#### What the task asks:
Below this sentence is a listing; return exactly its lines from the one with "Task: Open Latest Episodes in the sidebar" to the one with "The image size is (1146, 586).", both kept, and nothing more.

#### Stored data:
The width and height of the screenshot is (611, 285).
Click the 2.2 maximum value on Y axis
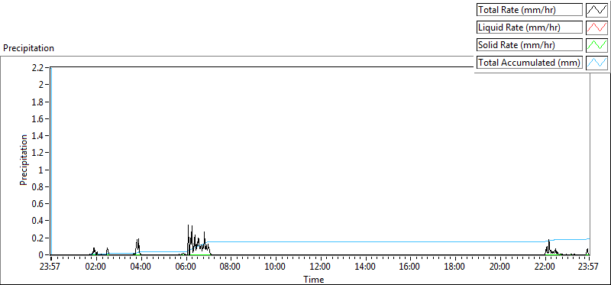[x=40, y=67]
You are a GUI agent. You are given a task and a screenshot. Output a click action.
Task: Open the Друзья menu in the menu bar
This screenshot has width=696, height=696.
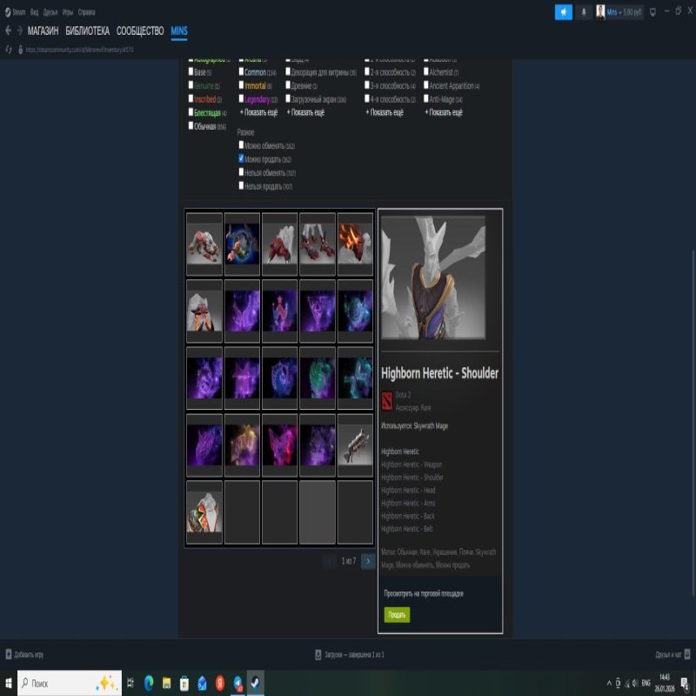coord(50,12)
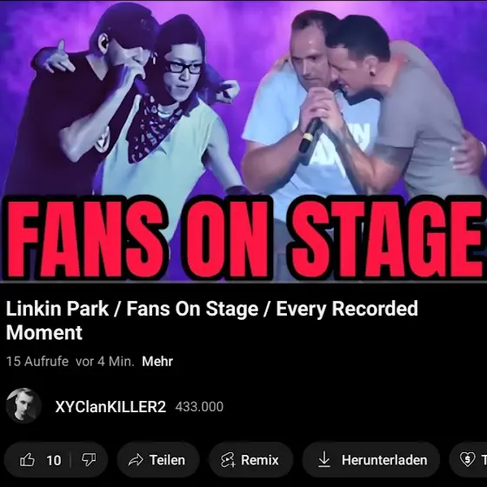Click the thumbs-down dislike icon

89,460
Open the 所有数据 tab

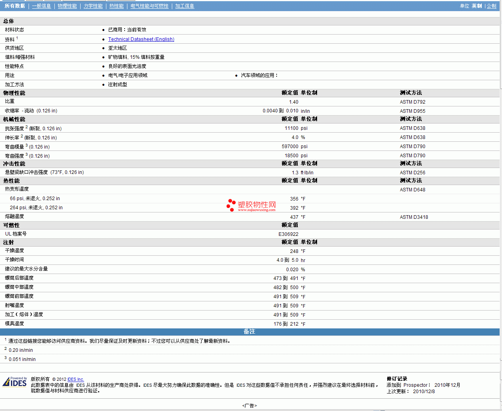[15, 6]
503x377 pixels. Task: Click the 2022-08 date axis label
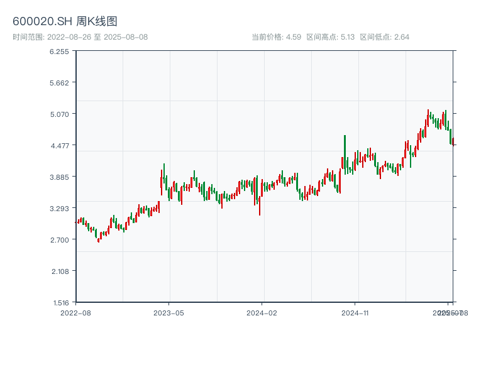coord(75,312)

==

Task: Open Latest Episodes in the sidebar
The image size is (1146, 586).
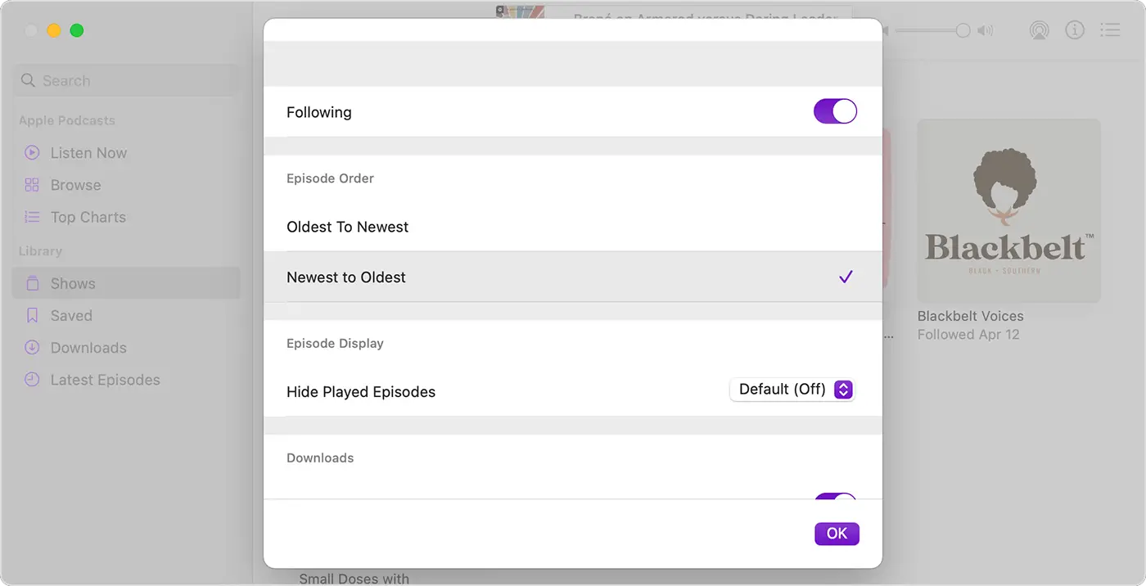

#### Solution for this problem:
Task: Open Latest Episodes in the sidebar
The image size is (1146, 586).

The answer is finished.